Presented By O'Reilly and Cloudera
Make Data Work
22–23 May 2017: Training
23–25 May 2017: Tutorials & Conference
London, UK

Fast data at ING: Utilizing Kafka, Spark, Flink, and Cassandra for data science and streaming analytics

Bas Geerdink (ING)
12:0512:45 Thursday, 25 May 2017
Real-time applications, Spark & beyond
Location: Capital Suite 8/9
Level: Intermediate
Average rating: ***..
(3.25, 4 ratings)

Who is this presentation for?

  • Architects, managers, and developers

Prerequisite knowledge

  • Basic programming skills in at least one language (Java, Scala, C#, etc.)
  • Basic knowledge of big data tools, such as Hadoop and Spark

What you'll learn

  • Explore use cases for streaming analytics and see the way they are developed and implemented at ING

Description

As a data-driven enterprise, ING is heavily investing in big data, analytics, and stream processing.

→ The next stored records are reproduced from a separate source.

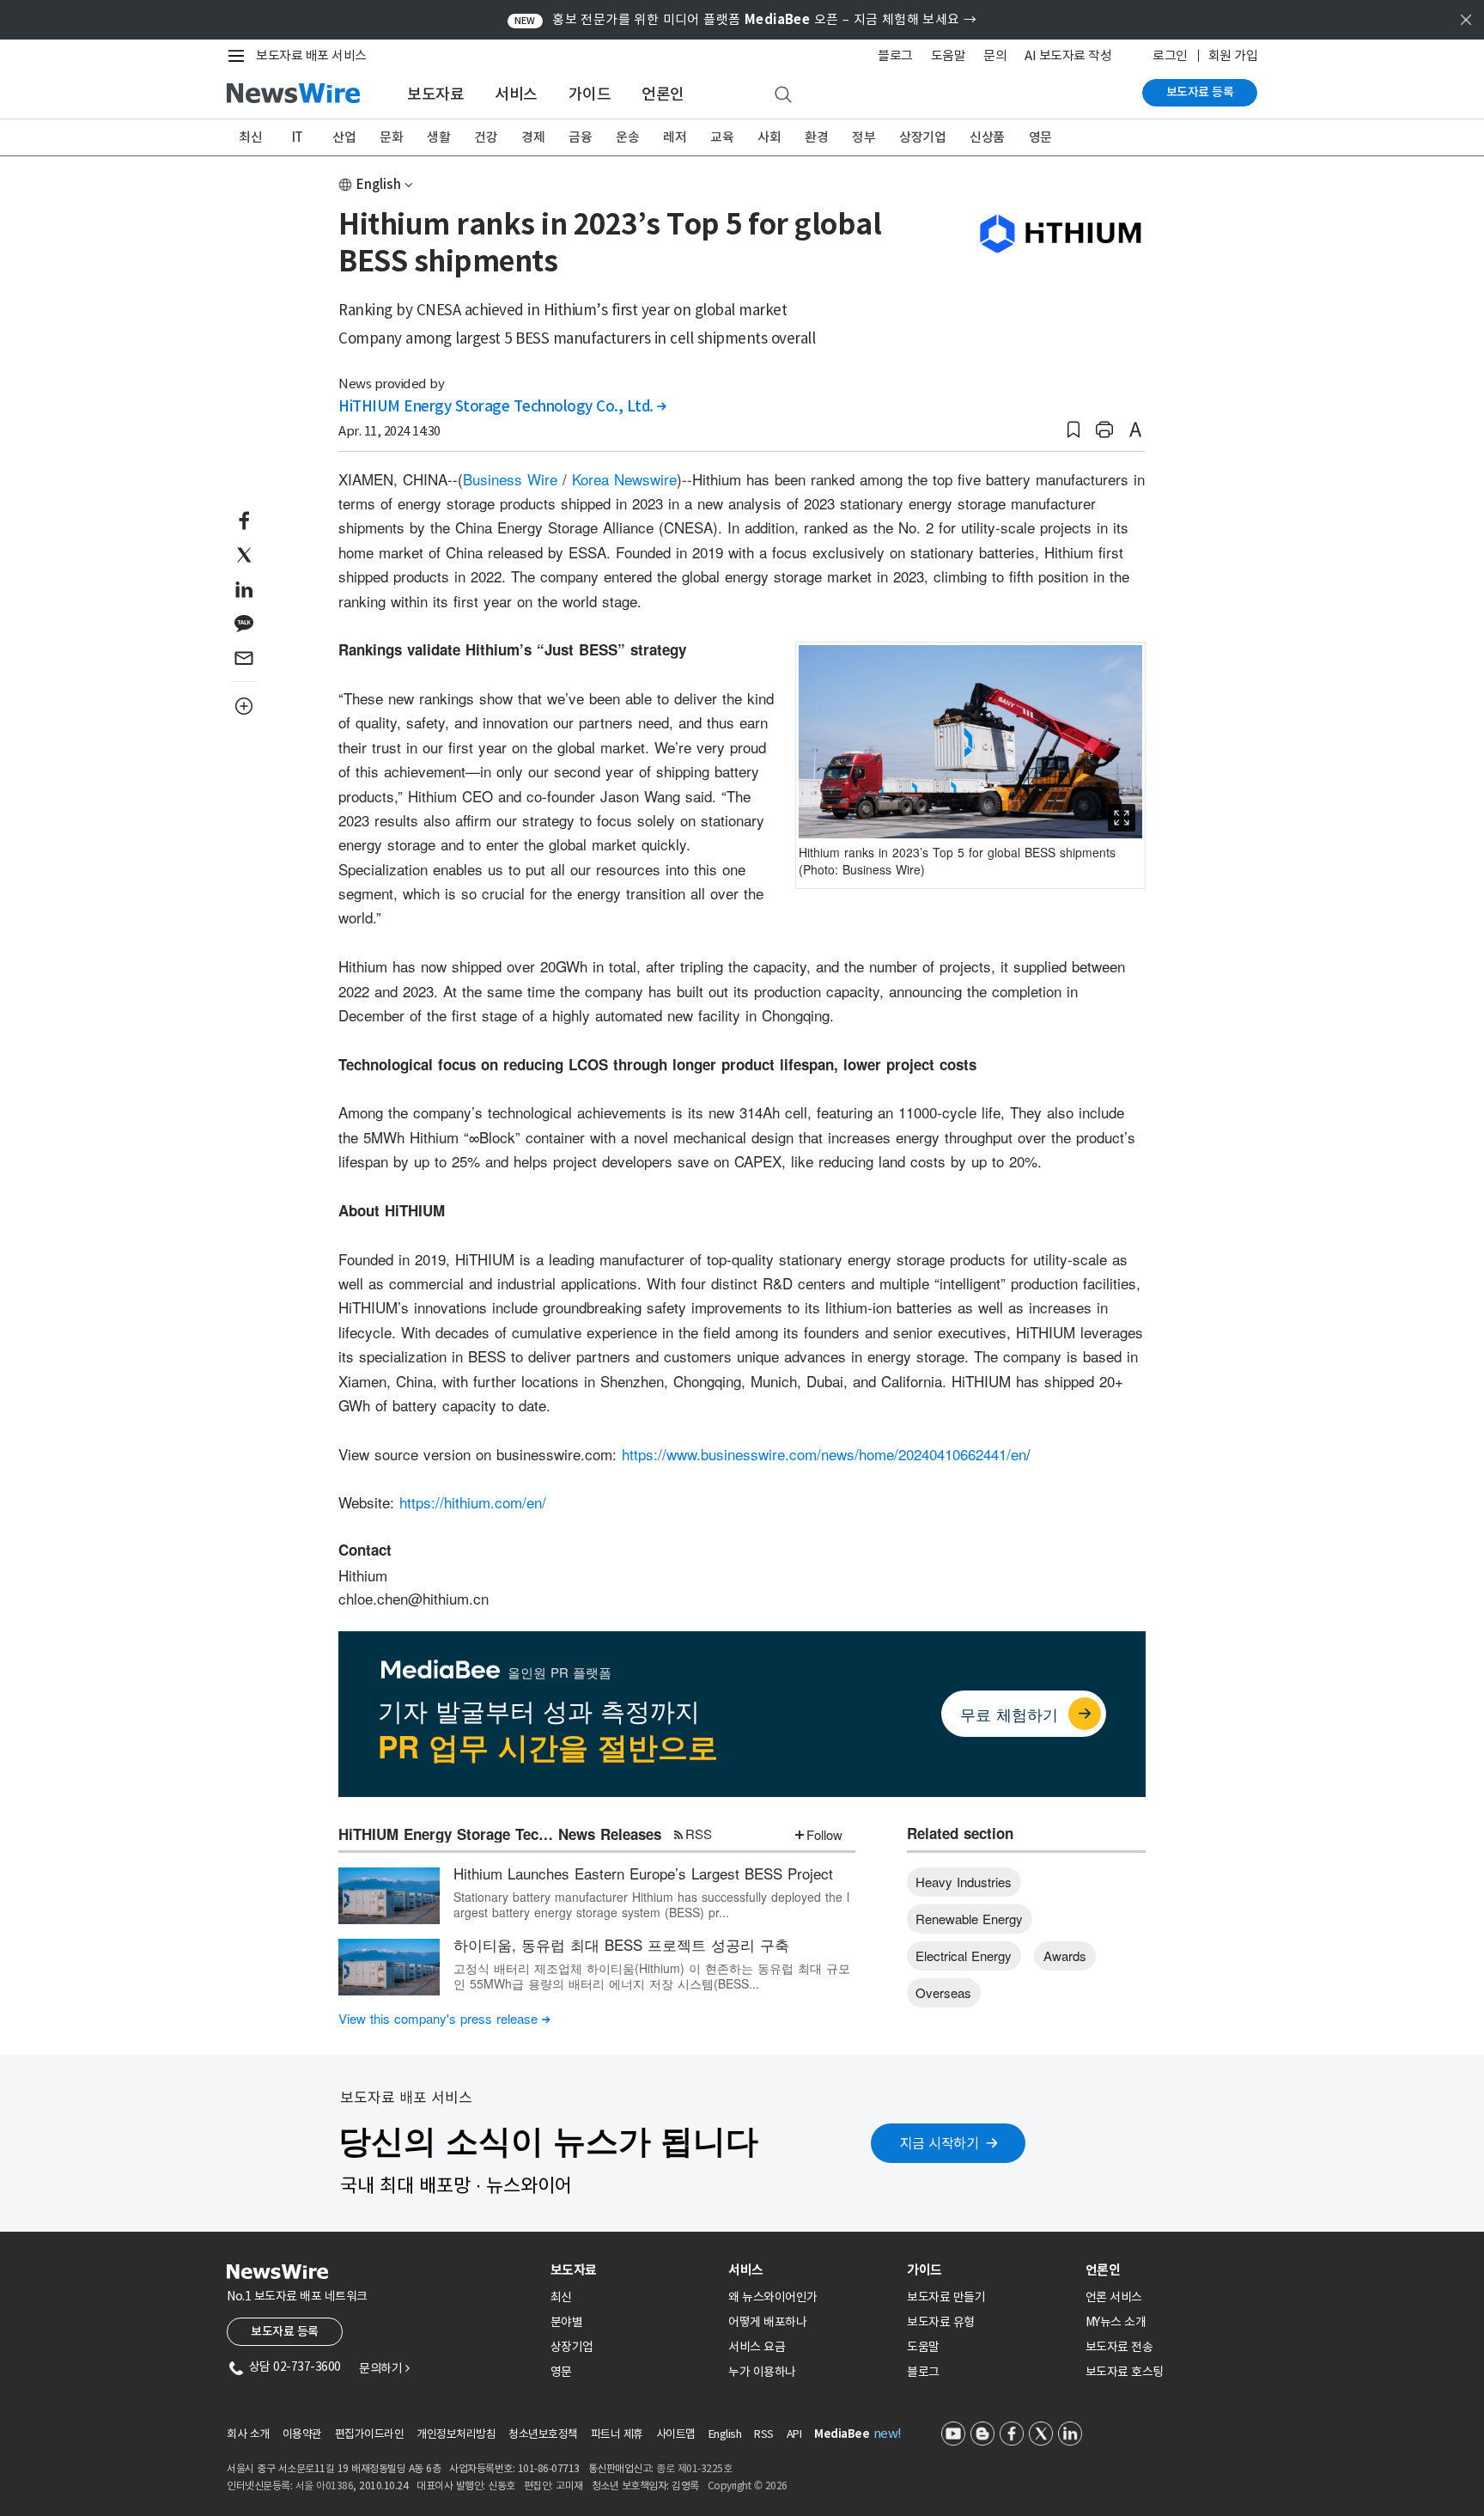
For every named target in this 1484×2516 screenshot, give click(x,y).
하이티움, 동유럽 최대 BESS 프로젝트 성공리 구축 (621, 1944)
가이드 (590, 94)
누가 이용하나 (762, 2371)
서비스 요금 (756, 2347)
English (378, 184)
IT (297, 137)
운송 (627, 137)
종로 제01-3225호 (694, 2468)
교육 (721, 137)
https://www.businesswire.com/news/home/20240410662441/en (824, 1454)
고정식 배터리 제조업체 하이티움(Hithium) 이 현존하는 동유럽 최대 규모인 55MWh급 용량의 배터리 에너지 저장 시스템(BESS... (651, 1975)
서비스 (516, 94)
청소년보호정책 (543, 2434)
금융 (580, 137)
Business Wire (510, 479)
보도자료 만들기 (946, 2297)
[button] (1073, 430)
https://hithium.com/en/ (472, 1502)
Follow (824, 1834)
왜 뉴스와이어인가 (773, 2297)
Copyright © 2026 (748, 2485)
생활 (438, 137)
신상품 (987, 137)
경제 (532, 137)
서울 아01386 (324, 2485)
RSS (698, 1834)
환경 (816, 137)
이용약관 (302, 2434)
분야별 (566, 2322)
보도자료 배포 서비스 (311, 55)
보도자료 (435, 94)
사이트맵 (676, 2434)
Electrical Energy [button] (963, 1955)
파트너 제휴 (617, 2434)
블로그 (895, 55)
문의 (995, 55)
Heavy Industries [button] (963, 1882)
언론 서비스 (1114, 2297)
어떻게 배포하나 (767, 2322)
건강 (485, 137)
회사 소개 (248, 2434)
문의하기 (384, 2368)
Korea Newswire (624, 479)
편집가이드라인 (369, 2434)
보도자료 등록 (1200, 92)
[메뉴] (239, 56)
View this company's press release (444, 2018)
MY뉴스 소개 (1116, 2322)
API (794, 2434)
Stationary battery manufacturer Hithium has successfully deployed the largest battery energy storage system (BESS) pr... (651, 1904)
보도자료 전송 (1119, 2347)
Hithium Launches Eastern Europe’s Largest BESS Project (643, 1873)
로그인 (1170, 55)
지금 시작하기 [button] (939, 2143)
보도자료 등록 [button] (285, 2331)
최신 (250, 137)
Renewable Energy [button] (969, 1919)
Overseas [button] (943, 1992)
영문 (1040, 137)
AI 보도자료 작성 (1068, 55)
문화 (391, 137)
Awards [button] (1064, 1955)
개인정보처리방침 (456, 2434)
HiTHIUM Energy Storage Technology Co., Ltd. (502, 406)
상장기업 (922, 137)
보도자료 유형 (941, 2322)
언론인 (663, 94)
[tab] (633, 2270)
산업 (344, 137)
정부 (863, 137)
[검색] (783, 95)
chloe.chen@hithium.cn (413, 1598)
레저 (674, 137)
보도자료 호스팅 (1125, 2371)
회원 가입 (1233, 55)
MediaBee (841, 2434)
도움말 (948, 55)
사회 (769, 137)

As in many other enterprises, ING deals with a large variety of data sources. Some are responsible for primary processes, while others are used to improve the quality of the service and keep internal operations going on smoothly. The amount of data that must be handled goes beyond the computing performance of single machines, and vertical scalability is hardly an option.

An important building block in ING’s analytics architecture is a state-of-the-art data lake, built with Hadoop and Spark. The data lake replaces several enterprise data warehouses and is the central repository for all types of data, supporting various types of queries for our stakeholders’ demands: batch, real-time, and both large and small datasets. Key elements of ING’s data lake include RESTfull APIs, secured and managed access to big data storage and processing, and real-time streaming analytics. Data is handled more often than not as streams, and ING works with Kafka and streaming computing (Spark, Flume, and Flink) to provide faster, more reactive, and up-to-date user experiences and journeys. In addition, machine learning (MLlib, H2O.ai, Python, and R) aids traditional SQL analytics to provide better insight when it comes to operational excellence, business processes, marketing, and security applications.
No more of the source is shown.